Я всегда был на его стороне, мои родители тоже. Во время войны, несмотря на глушилки, они слушали французские выпуски Би-би-си, редкие, но яркие речи де Голля. Теперь он, конечно, полузабыт, поскольку мы не можем жить только воспоминанием о великих людях прошлого. Мой друг Александр Сокуров упрекает нас за это, но жизнь требует забывать – и в индивидуальном порядке, и в коллективном. Надо частично запомнить своё прошлое, а частично забыть. Без этой доли забвения жизни нет, развития нет, всё останавливается.
Мы раскачиваемся между полюсами памяти и забвения, и этот процесс неостановим, в чём я лишний раз убедился, когда известный журналист, историк Жан-Жозе Маршан предложил мне взять телеинтервью у мрачнейшего Георгия Адамовича, добродушного Бориса Зайцева и улыбчивого Пьера Паскаля. Снять-то мы сняли, но директор радиотелевидения французского сказал ему:
– Дорогой Маршан, мерси, но ваша передача дидактическая, а дидактизм не для нас. Так что забудьте.
Ладно, забыли. Сохранили только скрипт всех этих передач. А через двадцать лет Маршан мне звонит:
– Вы, наверное, не узнаёте меня.
А у него голос своеобразный, он говорит, словно ржёт, как конь. Ни с кем не перепутаешь, так что я понял, кто это, как только он открыл рот.
– Жан Жозе, как я могу вас не узнать. Я очень рад, что вы в добром здравии.
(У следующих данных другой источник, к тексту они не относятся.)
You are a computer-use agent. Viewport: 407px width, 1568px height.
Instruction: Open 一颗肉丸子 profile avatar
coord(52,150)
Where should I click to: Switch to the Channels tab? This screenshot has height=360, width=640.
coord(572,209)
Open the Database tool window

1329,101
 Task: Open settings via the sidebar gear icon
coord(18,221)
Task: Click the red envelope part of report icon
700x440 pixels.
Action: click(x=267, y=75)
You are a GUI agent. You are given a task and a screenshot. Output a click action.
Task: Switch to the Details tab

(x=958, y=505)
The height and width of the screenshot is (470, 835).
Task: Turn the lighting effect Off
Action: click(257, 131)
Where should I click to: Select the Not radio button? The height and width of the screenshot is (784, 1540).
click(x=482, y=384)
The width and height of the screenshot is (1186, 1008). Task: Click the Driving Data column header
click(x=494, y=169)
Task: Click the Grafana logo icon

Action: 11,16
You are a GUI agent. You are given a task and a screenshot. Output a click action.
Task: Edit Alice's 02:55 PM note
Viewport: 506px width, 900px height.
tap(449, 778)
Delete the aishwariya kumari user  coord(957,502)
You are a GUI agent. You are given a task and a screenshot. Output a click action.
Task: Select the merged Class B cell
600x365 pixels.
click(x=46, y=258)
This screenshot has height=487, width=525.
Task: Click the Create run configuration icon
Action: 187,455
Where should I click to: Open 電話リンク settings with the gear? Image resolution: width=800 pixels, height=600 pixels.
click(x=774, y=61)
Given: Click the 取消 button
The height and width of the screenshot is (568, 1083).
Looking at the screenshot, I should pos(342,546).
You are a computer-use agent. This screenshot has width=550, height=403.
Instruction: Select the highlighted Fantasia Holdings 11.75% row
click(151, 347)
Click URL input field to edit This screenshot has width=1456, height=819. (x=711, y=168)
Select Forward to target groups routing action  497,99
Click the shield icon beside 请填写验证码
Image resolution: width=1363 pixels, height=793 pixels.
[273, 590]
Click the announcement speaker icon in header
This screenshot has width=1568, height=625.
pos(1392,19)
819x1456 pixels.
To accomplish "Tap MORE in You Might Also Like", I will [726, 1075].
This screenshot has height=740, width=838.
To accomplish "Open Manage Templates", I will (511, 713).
– Да-да-да, мне удалось выжить. И представьте себе, что наши передачи выйдут теперь, через двадцать лет, на канале
И представьте, то, что когда-то казалось дидактическим и никому не нужным, теперь востребовано, повторяется по многу раз, имеет успех. Особенно интервью с Пьером Паскалем, чему я, сказать по правде, ничуть не удивляюсь, а только тихо радуюсь.
Глава 7
Женева: провинция без моря
В шестидесятые годы я не бывал в Советском Союзе, что не помешало мне увлечься Солженицыным. Его “Один день Ивана Денисовича” я прочёл в больнице, где лежал после алжирского ранения, – поскольку был подписан на “Новый мир”, журнал приходил прямо в армию. Читал я и диссидентов, причём задолго до того, как Брежнев решил: ладно, вы всё равно не с нами, уезжайте на Запад, – и они нахлынули к нам. Это решение стало для Запада подарком – и невосполнимой потерей для русской культуры. Да и русской жизни. Самим диссидентам это кое-что давало: свободу, передвижение, творческую независимость, но отнимало едва ли не большее – связь с почвой, читателем, слушателем. Я всегда повторял в этой связи слова Иннокентия Анненского: “И было мукою для них, что людям музыкой казалось”.
Как бы то ни было, после 73-го, 74-го года мы получили Синявского, Максимова, Ростроповича, Вишневскую, Эткинда… Никогда не забуду женевский концерт Александра Галича в большом университетском салоне, целиком заполненном. Галич сидел как бы с угла, не по центру; его сутулая фигура, высокий лоб, тонкие усики были очень выразительны. “Облака плывут, облака не спеша плывут, как в кино…” Я ещё раз вживую услышу его сильный голос на том самом Венецианском биеннале, посвящённом диссидентской культуре, вскоре после которого Галич погибнет от удара током в своей парижской квартире, служившей ему одновременно и студией.
Постепенно я со всеми познакомился, с кем-то сошёлся ближе, с кем-то держался на определённой дистанции, а с некоторыми, как с Эткиндом, сдружился на всю жизнь.
С Ефимом Григорьевичем мы до этого не встречались ни разу. Всё-таки в пятидесятые я скорее был заезжий москвич, а не петербуржец (или ленинградец). А он в Ленинграде читал свои блестящие лекции, вёл себя совершенно бесстрашно, открыто выступал в защиту Бродского, общался с Солженицыным, хранил один из экземпляров “Архипелага ГУЛАГ” и имел ауру гения; вокруг него всегда было множество учеников и ещё больше учениц. Но его лишили всех учёных степеней и работы в ленинградском пединституте имени Герцена. Узнав, что он готовится к эмиграции, мы немедленно начали переговоры с деканатом в Нантере, выкроили под него профессорскую должность, так что он приехал на условиях, немыслимо лучших, чем у любого учёного или князя первой волны. Не работа водителем такси, а готовая кафедра.